Estreando na função de apresentador do prêmio (depois do erro, brincou que nunca mais voltará), Jimmy Kimmel, logo nos primeiros momentos, afirmou que a cerimônia estava sendo transmitida para 245 países, “que agora nos odeiam”. E continuou soltando suas pérolas. “Quero agradecer ao presidente Trump. No ano passado, quando o Oscar parecia racista, agora a história é outra. Temos um filme em que os negros salvaram a Nasa (Estrelas além do tempo) e os brancos o jazz (La la land).”

suécia Quando o sueco Linus Sandgren subiu ao palco para receber o Oscar de melhor fotografia por La la land, Kimmel pediu desculpas à Suécia (há uma semana, Trump falou sobre atentados terroristas, inclusive um, que nunca ocorreu, naquele país). A imprensa, alvo constante do presidente, também foi lembrada.
Atores, diretores, vencedores e apresentadores buscaram dar o seu recado. “Como mexicano, como imigrante, sou contra qualquer tipo de parede”, disse Gael García Bernal antes de anunciar Zootopia como melhor animação, referindo-se ao muro que Trump vai erguer na fronteira dos dois países.

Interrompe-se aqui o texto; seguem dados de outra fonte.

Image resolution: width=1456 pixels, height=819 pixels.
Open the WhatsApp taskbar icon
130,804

irã “Minha ausência é em respeito às pessoas do meu país e de outras 60 nações por causa de uma lei que proíbe a entrada de imigrantes (nos EUA). Dividir o mundo entre nós e os inimigos gera medo e justifica agressão e guerra”, afirmou, numa carta lida do palco, o diretor iraniano Asghar Farhadi, vencedor do Oscar de filme estrangeiro por O apartamento.
Cheryl Boone Isaacs, desde o ano passado buscando reformular as regras da Academia, que preside, fez um discurso direto. “Esta não é uma comunidade de Hollywood ou dos EUA. É uma comunidade que está ficando cada vez mais inclusiva e diversa. Os filmes que amamos, os que realmente importam, independentemente de seu país de origem, falam da condição humana. É isso que celebramos nesta noite.”

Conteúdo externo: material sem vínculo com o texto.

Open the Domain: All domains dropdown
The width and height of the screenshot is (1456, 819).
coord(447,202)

E a noite realmente foi de celebração. Até aqueles fatídicos sete minutos. O prêmio a Moonlight é mais do que merecido, como também necessário. Mas não da maneira como foi entregue.

 

O dono da história

 

Quando foi receber o Oscar de melhor roteiro adaptado, o cineasta Barry Jenkins subiu ao palco ao lado de Tarell Alvin McCraney, autor da história que deu origem a Moonlight. Ator e dramaturgo nascido em Miami, McCraney, de 36 anos, escreveu In moonlight black boys look blue como um projeto escolar.


A narrativa nasceu da experiência pessoal de McCrane. Assim como o personagem do filme, ele foi um garoto gay que procurou a própria identidade num gueto negro e pobre (Liberty City) de Miami. Logo depois de escrever Moonlight, McCraney fez residência de dramaturgia na Royal Shakespeare Company, em Londres. Esqueceu-se completamente do projeto até que Jenkins o descobriu.


Só quatro negros foram indicados para o Oscar de direção: Barry Jenkins, John Singleton, Lee Daniels e Spike Lee. Nenhum deles levou o prêmio nessa categoria.